6. Swordfighting is something we can do as a family. Tala often joins us when we train with the boffer weapons. She also has her own little sword for test cutting, although she prefers the sharp longsword, which is just adorable to watch.
7. I'm never short a sparring partner.
8. I always get awesome birthday and Litha gifts. Josh understands that I don't do jewellery, makeup or fashion. He has made me a spear, a mace, a beautiful single-handed sword (my last birthday), a polearm, and several bits of armour and garb (which is important).
9. We can joke about how Josh only beats me when we're in the lists. That's because we don't fight or argue. People like to make jokes about how we can take out our frustrations on each other with swords, but it really isn't like that. I respect him as a fighter, and he respects me as a fighter. There's no domestics happening when we fight against each other in the lists; just sports.
10. When someone in our circle of friends says, "nice legs" Josh doesn't get uptight because he knows they are referring to my armour.
11. I must be one of the very few women in the world whose husband can say "period" with a straight face. The other few also have husbands who fight.
12. When we watch movies with fighting, if I think it's really bad, I don't have to convince Josh to turn it off because he most likely feels the same way. We agree on just about everything because we see the world from the same perspective: that of a fighter.
13. Training. It should go without saying, but since this is lucky point number thirteen, I'll say it. Training = fitness = great sex.

Mostly, though, Josh just gets me. And for that, I am grateful. I don't think it's entirely because of swordfighting, but I do think that both of us being fighters makes it so much better.

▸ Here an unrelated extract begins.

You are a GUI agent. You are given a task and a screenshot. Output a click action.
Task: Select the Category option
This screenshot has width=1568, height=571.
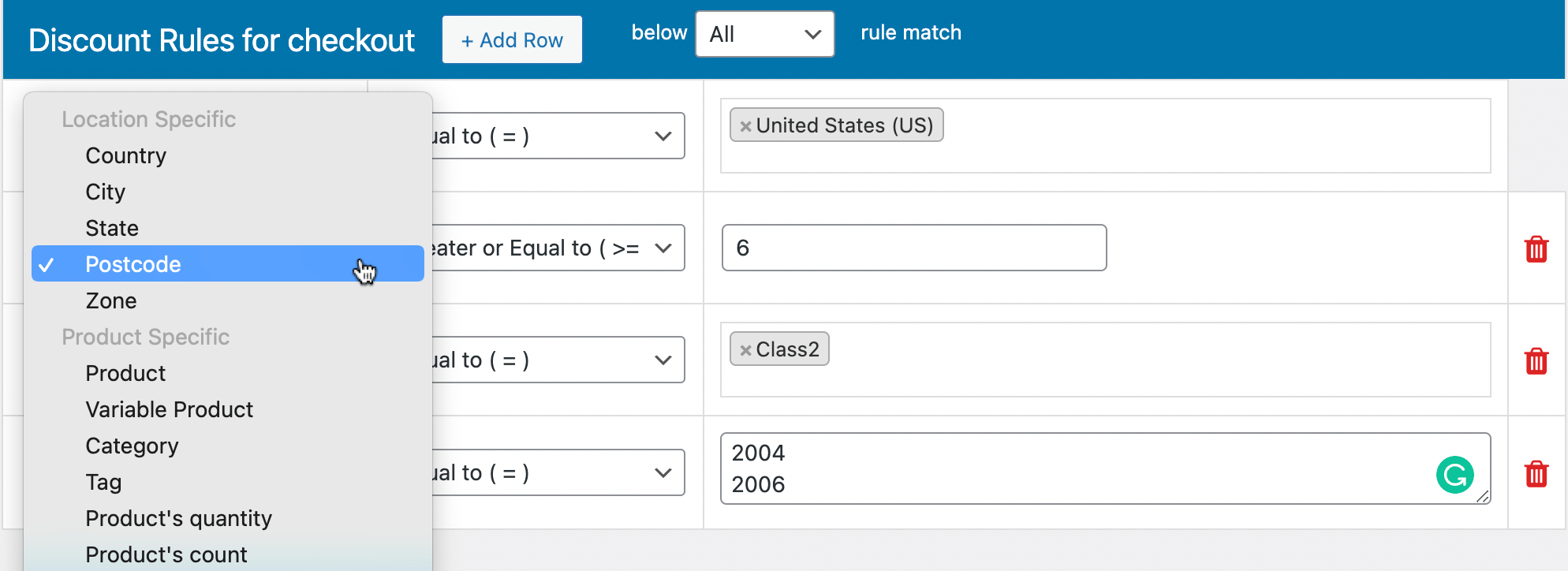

Having come to the sport as an individual and then meeting Josh also plays a part, I think. So often, a girl will take up a hobby or a sport because her boyfriend does it and she wants to be with him and be part of his life. But she never asks herself what he's taken up that is part of her life. There is often no reciprocation, and the relationship ends up being unbalanced. I came to roleplaying, MTG, Warhammer and computer games that way; doing it because my boyfriend at the time did it. Not that I didn't enjoy it, but I think I always saw myself as a hanger-on, and so other people saw me in the same light. So fifteen, twenty years down the line, I still feel like a noob Diablo II player, but after fighting for nearly six years, I feel comfortable being a part of the scene.

I came to swordfighting not because I wanted to be with Josh. That came later. It was because I wanted to fight. And I learned not as a girlfriend, but as a new recruit, a squire, the girl in armour. So now, in our relationship, I'm not about to give up fighting because I've got the guy and now we're married and I see him every day and every night (which is always a new miracle for me anyway). And Josh also doesn't feel like he has this hanger-on who is only there under duress. We are individuals together, fighters who walk the same path. We understand each other, where we want to be, and how we're going to get there. That makes me, I think, the most fortunate girl in armour.
Josh and I at last year's BHSA Heritage Day tournament in Durban. Please excuse the crappy photo edits. The photo came from my Mom, but I did the editing.


Friday, 2 September 2016

so hard to find good help

Let me take a moment to talk about squires and their function. Bronwen and I were talking about this subject last night, and I feel it's something that is worth visiting here.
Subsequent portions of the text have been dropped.